The Renovation

Sandy Dickson

 

      After Dad’s house had been on the market for about a year with no real bites, we siblings decided to paint the paneling in the living room, since it gave the living room a dark and dated appearance. There are a few other little things that make the house less than perfect, but since it is being sold ‘as is’, whomever buys the house will be able to fix it however they want. Still, I had advocated painting the living room from the beginning and it had been nixed by the others for the simple reason that it was being listed as an ‘as is’ house, and where would it all end?

     When it didn’t sell, the sibs changed their minds, so agreed we needed to lighten the living room.

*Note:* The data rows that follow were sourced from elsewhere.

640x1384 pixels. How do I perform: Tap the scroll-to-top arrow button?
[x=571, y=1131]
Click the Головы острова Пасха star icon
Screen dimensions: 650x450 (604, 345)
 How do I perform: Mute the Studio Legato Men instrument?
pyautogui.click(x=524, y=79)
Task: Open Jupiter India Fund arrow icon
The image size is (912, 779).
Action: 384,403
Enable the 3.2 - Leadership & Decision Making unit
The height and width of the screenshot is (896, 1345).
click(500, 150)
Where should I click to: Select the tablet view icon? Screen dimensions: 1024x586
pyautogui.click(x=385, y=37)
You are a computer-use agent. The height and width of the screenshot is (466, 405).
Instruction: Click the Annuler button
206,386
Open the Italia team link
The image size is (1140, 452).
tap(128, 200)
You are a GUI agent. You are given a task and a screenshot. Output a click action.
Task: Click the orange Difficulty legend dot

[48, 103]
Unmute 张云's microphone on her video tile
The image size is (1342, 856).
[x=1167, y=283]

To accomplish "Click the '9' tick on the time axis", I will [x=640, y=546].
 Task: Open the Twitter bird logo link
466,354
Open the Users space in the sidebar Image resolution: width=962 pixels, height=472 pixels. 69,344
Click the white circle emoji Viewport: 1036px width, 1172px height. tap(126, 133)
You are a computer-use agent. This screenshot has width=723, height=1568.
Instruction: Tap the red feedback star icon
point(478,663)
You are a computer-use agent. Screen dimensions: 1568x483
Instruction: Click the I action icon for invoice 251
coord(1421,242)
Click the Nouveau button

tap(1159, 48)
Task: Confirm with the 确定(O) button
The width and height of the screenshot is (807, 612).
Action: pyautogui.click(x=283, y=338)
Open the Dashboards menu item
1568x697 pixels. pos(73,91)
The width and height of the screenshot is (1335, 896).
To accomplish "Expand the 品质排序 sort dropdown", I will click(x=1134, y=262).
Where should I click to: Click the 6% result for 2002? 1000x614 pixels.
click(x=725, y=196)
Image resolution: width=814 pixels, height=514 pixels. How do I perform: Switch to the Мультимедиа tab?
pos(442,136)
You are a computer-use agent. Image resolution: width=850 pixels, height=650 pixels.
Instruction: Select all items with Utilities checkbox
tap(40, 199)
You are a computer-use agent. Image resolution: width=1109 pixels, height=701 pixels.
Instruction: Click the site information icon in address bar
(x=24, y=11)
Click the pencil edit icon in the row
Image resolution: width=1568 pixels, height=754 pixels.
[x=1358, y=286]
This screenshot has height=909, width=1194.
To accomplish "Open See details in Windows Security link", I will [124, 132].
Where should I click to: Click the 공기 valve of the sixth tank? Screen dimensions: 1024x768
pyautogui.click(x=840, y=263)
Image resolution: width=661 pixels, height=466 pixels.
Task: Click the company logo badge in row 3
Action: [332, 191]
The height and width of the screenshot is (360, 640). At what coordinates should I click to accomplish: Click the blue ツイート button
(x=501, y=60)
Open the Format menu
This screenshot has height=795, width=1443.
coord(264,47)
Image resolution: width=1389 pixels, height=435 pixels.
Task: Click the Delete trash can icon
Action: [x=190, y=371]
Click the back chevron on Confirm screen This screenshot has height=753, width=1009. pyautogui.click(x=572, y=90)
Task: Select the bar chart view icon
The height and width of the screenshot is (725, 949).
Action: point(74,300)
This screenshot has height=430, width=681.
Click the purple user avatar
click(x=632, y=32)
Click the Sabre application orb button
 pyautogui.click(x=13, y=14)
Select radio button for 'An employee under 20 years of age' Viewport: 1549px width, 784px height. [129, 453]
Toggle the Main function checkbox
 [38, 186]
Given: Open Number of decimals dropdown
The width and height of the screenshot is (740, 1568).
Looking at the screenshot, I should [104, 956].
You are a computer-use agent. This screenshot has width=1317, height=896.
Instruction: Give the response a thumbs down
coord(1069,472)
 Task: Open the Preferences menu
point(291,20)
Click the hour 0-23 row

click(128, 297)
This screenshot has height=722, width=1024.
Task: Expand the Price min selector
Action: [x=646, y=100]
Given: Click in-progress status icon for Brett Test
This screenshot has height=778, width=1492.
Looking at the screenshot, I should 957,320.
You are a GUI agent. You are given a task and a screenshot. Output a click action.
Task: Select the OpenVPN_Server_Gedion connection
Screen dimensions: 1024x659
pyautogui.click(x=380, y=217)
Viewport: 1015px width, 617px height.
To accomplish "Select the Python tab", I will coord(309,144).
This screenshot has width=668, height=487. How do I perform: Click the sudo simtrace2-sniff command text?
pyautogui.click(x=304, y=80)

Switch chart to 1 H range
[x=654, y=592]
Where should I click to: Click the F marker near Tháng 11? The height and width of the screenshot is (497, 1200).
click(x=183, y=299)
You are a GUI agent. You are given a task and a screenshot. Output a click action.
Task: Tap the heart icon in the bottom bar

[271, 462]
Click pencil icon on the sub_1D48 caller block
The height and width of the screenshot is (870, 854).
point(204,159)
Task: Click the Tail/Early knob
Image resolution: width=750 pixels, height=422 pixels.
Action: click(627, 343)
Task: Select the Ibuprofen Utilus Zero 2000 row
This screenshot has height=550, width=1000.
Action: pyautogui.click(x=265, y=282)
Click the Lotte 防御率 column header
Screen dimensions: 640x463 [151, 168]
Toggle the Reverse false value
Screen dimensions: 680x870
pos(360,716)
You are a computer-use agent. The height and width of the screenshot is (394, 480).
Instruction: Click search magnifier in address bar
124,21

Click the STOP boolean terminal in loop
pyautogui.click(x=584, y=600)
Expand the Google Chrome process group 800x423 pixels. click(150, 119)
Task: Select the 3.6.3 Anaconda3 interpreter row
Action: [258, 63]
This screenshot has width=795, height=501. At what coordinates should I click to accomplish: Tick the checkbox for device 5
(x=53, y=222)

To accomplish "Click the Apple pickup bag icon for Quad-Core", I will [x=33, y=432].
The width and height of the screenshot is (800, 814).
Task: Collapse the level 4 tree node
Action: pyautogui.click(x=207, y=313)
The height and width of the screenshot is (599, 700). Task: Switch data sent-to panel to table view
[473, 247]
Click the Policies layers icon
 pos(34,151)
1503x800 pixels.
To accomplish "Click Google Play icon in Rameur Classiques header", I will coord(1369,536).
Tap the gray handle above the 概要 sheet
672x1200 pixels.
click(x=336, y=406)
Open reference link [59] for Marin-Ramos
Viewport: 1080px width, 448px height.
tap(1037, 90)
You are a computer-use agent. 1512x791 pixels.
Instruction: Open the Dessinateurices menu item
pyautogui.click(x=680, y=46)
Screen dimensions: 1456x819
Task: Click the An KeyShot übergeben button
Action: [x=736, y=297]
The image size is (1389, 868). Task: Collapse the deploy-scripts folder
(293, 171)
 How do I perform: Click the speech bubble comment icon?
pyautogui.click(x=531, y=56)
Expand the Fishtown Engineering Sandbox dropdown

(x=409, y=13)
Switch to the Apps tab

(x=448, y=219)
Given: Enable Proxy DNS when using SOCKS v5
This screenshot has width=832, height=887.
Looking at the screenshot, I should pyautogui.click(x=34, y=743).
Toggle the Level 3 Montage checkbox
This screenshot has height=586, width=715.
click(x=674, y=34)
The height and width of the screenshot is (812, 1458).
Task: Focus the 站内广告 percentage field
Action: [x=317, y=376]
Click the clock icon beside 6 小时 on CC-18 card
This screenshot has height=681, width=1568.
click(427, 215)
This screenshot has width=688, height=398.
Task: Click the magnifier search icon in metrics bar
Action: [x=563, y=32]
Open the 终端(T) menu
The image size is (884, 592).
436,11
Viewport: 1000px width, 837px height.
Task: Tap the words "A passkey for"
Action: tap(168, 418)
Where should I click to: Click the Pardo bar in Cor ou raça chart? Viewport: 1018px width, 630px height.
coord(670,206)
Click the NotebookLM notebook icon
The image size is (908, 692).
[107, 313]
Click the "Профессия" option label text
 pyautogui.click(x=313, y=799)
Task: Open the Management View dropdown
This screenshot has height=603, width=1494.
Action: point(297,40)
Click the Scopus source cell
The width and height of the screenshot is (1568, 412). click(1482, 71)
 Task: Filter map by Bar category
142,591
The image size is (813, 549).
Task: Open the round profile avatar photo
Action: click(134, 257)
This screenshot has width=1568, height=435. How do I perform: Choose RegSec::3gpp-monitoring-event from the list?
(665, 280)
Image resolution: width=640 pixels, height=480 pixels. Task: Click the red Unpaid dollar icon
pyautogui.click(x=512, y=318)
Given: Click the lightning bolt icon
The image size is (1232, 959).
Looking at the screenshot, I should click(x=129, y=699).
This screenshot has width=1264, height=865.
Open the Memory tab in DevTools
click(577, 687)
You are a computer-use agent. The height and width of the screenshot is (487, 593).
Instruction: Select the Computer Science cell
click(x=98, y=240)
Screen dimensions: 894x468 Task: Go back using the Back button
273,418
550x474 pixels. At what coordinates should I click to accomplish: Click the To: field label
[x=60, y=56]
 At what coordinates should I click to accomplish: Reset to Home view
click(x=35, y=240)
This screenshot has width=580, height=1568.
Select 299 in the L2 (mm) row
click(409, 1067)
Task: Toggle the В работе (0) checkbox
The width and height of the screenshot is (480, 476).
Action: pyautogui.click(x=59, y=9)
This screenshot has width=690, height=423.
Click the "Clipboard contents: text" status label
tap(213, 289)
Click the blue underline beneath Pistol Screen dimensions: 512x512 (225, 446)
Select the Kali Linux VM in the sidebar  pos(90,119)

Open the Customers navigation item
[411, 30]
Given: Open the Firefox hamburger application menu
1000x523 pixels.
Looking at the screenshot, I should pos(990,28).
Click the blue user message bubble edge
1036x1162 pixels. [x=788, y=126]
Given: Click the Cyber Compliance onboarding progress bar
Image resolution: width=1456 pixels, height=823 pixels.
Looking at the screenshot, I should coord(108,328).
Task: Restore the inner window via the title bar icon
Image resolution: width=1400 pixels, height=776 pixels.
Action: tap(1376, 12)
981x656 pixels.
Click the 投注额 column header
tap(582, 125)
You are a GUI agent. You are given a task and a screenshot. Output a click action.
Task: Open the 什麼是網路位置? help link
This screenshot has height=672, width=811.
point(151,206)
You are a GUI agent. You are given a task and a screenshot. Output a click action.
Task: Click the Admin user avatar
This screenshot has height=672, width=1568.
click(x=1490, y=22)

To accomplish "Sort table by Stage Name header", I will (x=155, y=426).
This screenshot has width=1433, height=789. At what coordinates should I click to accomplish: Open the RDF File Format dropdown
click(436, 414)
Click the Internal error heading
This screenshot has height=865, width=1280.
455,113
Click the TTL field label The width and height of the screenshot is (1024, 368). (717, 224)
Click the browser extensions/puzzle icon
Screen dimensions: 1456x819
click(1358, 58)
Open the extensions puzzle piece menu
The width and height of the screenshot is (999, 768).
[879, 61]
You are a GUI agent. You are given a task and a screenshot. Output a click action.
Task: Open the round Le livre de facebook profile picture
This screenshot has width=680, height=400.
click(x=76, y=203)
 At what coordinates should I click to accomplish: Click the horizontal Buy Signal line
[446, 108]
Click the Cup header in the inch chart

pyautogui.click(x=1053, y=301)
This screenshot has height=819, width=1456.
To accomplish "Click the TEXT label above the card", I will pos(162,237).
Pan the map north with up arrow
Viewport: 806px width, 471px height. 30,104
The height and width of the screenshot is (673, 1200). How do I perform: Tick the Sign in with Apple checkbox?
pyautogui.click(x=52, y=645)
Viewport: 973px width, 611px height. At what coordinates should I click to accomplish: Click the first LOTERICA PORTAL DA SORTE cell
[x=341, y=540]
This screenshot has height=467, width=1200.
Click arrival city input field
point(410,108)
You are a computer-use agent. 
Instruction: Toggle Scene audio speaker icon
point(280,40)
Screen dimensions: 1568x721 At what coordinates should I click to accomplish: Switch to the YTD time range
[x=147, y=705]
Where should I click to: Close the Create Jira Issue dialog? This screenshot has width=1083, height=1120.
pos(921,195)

First, it needed to be coated with primer, which I have been advised by a professional painter, is paint mixed with glue so it will better cover anything underneath and the next coat will better adhere. Granted, the living room needs new carpet, but we weren’t going to go there, considering that a new buyer might not like the color we chose anyway.

     I took this project on myself, moving the furniture to the center of the room and covering it with plastic drop clothes, as well as the floor with newspapers and more plastic. Since no one’s schedule seemed to coincide, I did the masking of trim and all the priming by myself.

     Two sisters came over the night I was going to start painting the walls, and we knocked it out in the same night. One of them commented that we would have to dispose of the entertainment center, as it was so wobbly, it could never be sold and carried outside. Still, it filled most of one wall, so was good for now, just as a furniture-filler.

      The next day I went over to remove the blue masking tape; a scary proposition because one never knows how much paint seeped underneath the tape. Well, I soon found out and spent the next few hours trying to spiff up the trim with brown paint that sort of–but-not-quite-matched the trim. Those hours also included scrubbing little paint spots off the carpet that sneaked by the covering. A carpet cleaning man told me once years ago, that the best way to clean carpet is simply by scrubbing it with ammonia and water. In doing so on the tiny spots, it worked wonders.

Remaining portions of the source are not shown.